Now, in retaliation for filing this complaint, one of the [CCS] employees has filed a false report by not telling the truth why Plaintiff was injured. LPN Domalewski is not qualified to state if Plaintiff has internal injuries to the Plaintiff's neck, elbow or hip after LPN Domalewski did not report he dropped the Plaintiff while Plaintiff was strapped to the back board. KSR staff witnessed the deliberate indifference to the Plaintiff's medical care, and KSR-EMT staff told LPN Domalewski he was not qualified to move or try to transport the Plaintiff on a back board.

         II. STANDARD OF REVIEW

         When a prisoner initiates a civil action seeking redress from a governmental entity, officer, or employee, the trial court must review the complaint and dismiss the complaint, or any portion of it, if it determines that the complaint is frivolous or malicious, fails to state a claim upon which relief may be granted, or seeks monetary relief from a defendant who is immune from such relief. 28 U.S.C. § 1915A; McGore v. Wrigglesworth, 114 F.3d at 604. A claim is legally frivolous when it lacks an arguable basis either in law or in fact. Neitzke v. Williams, 90 U.S. 319, 325 (1989). The trial court may, therefore, dismiss a claim as frivolous where it is based on an indisputably meritless legal theory or where the factual contentions are clearly baseless. Id. at 327. In order to survive dismissal for failure to state a claim, “a complaint must contain sufficient factual matter, accepted as true, to ‘state a claim to relief that is plausible on its face.'” Ashcroft v. Iqbal, 556 U.S. 662, 678 (2009) (quoting Bell Atl. Corp. v. Twombly, 550 U.S. 544, 570 (2007)).

         “[A] district court must (1) view the complaint in the light most favorable to the plaintiff and (2) take all well-pleaded factual allegations as true.” Tackett v. M & G Polymers, USA, LLC, 561 F.3d 478, 488 (6th Cir. 2009) (citing Gunasekera v.
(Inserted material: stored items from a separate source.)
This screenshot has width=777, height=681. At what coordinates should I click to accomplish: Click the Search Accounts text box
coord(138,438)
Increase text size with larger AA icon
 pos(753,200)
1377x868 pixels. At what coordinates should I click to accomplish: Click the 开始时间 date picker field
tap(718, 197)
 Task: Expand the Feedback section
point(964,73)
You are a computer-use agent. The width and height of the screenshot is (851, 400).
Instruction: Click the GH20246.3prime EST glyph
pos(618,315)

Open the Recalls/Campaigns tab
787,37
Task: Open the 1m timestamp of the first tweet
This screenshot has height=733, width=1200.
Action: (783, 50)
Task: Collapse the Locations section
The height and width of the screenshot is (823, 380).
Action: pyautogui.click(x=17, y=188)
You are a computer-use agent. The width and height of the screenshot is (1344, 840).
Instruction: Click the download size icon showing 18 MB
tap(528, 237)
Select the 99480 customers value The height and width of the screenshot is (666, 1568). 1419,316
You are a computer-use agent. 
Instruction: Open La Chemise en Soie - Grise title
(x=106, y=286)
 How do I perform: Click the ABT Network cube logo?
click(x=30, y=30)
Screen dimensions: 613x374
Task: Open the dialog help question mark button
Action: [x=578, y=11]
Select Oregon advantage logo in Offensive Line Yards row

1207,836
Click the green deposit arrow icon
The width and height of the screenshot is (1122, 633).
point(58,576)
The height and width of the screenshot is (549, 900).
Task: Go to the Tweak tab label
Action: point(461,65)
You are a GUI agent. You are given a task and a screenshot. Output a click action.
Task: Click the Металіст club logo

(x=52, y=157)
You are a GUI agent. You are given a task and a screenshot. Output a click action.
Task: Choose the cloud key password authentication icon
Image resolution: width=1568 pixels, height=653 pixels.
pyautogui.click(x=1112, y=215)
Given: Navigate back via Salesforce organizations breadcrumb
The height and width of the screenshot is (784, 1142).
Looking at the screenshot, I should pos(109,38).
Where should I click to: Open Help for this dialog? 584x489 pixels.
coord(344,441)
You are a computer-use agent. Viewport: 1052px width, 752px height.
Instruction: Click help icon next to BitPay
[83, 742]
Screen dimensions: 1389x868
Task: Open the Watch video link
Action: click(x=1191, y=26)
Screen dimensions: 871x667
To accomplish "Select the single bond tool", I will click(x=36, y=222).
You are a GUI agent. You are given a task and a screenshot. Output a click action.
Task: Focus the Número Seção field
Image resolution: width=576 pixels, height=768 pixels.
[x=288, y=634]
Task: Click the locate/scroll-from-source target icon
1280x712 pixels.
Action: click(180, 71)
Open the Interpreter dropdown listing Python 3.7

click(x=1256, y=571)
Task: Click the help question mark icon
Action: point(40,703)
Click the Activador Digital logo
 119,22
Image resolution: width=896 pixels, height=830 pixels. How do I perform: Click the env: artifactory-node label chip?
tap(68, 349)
Irwin, 551 F.3d 461, 466 (6th Cir. 2009) (citations omitted)). “But the district court need not accept a ‘bare assertion of legal conclusions.'” Tackett v. M & G Polymers, USA, LLC, 561 F.3d at 488 (quoting Columbia Nat. Res., Inc. v. Tatum, 58 F.3d 1101, 1109 (6th Cir. 1995)). The court's duty “does not require [it] to conjure up unpled allegations, ” McDonald v. Hall, 610 F.2d 16, 19 (1st Cir. 1979), or to create a claim for a plaintiff. Clark v. Nat'l Travelers Life Ins. Co., 518 F.2d 1167, 1169 (6th Cir. 1975). To command otherwise would require the district court “to explore exhaustively all potential claims of a pro se plaintiff, [and] would also transform the district court from its legitimate advisory role to the improper role of an advocate seeking out the strongest arguments and most successful strategies for a party.” Beaudett v. City of Hampton, 775 F.2d 1274, 1278 (4th Cir. 1985).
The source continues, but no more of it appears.